Goal of the exercise: Write out the entries verbatim and leave the images out of the copy.

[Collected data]
________________________________________

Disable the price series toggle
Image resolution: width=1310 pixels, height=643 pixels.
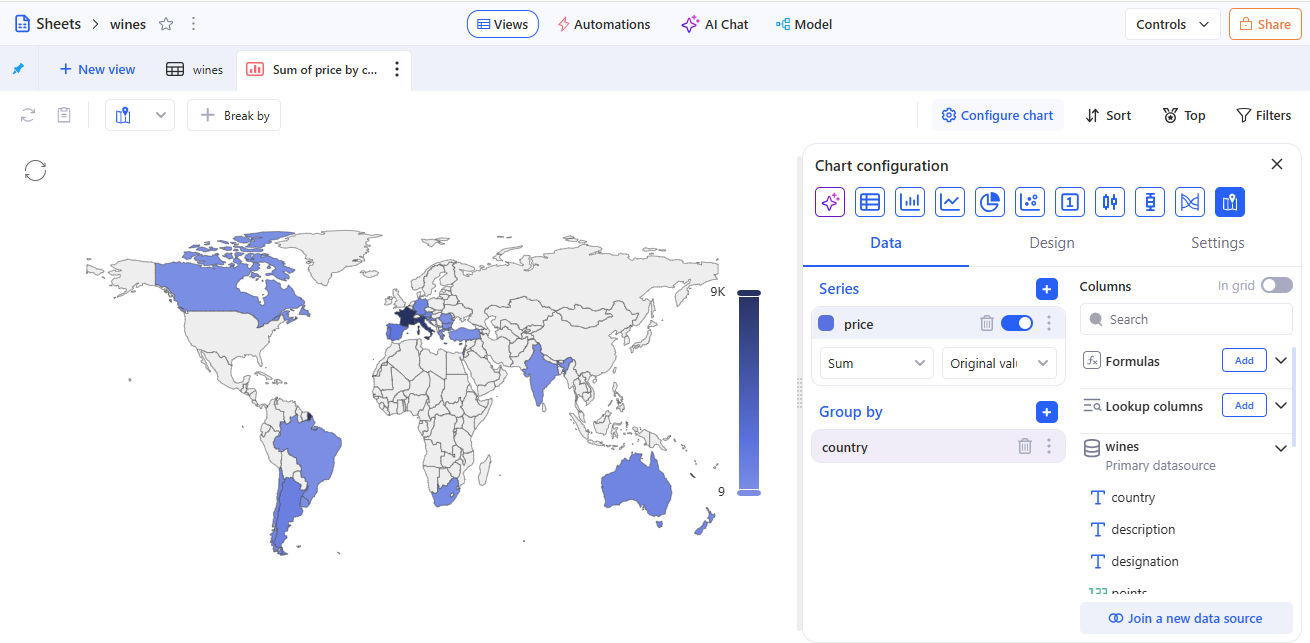pyautogui.click(x=1017, y=323)
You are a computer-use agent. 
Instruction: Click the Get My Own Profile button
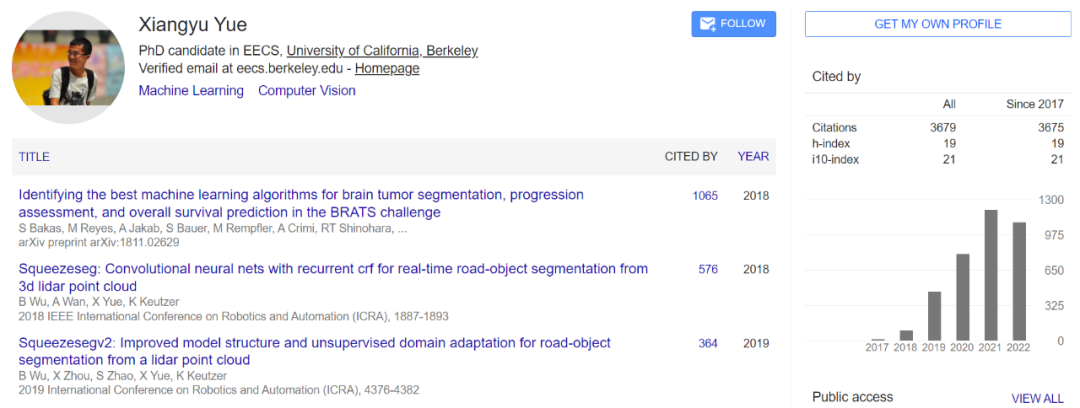click(x=937, y=24)
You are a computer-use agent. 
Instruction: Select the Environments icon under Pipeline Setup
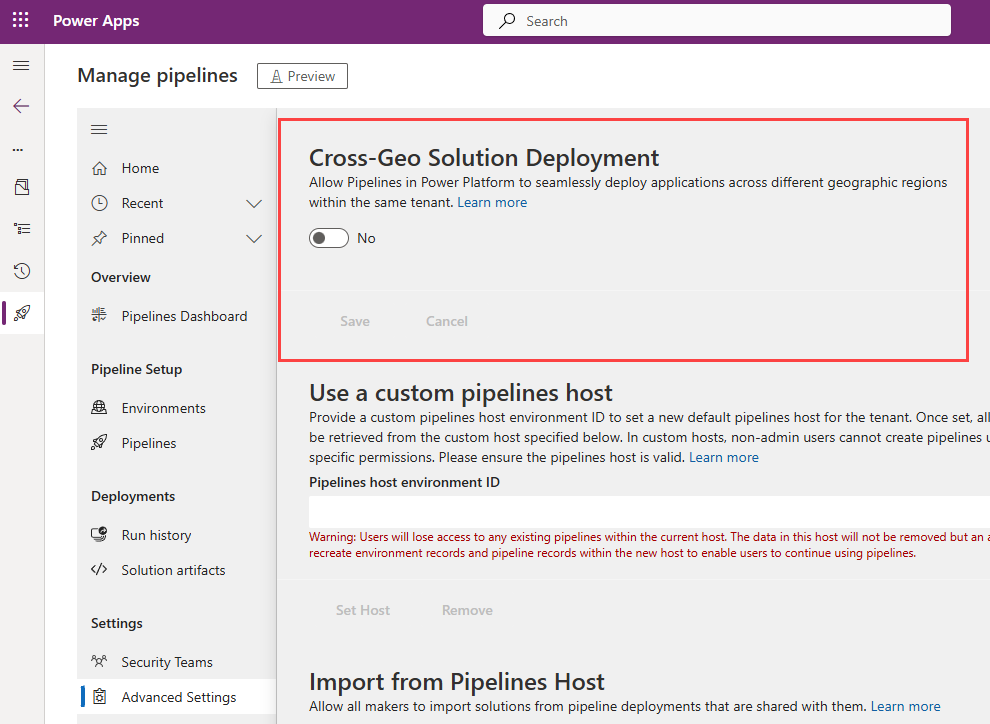tap(98, 407)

________________________________________

Exercise response:
Disable the price series toggle
Image resolution: width=1310 pixels, height=643 pixels.
pyautogui.click(x=1017, y=323)
You are a computer-use agent. 
Instruction: Click the Get My Own Profile button
click(x=937, y=24)
You are a computer-use agent. 
Instruction: Select the Environments icon under Pipeline Setup
tap(98, 407)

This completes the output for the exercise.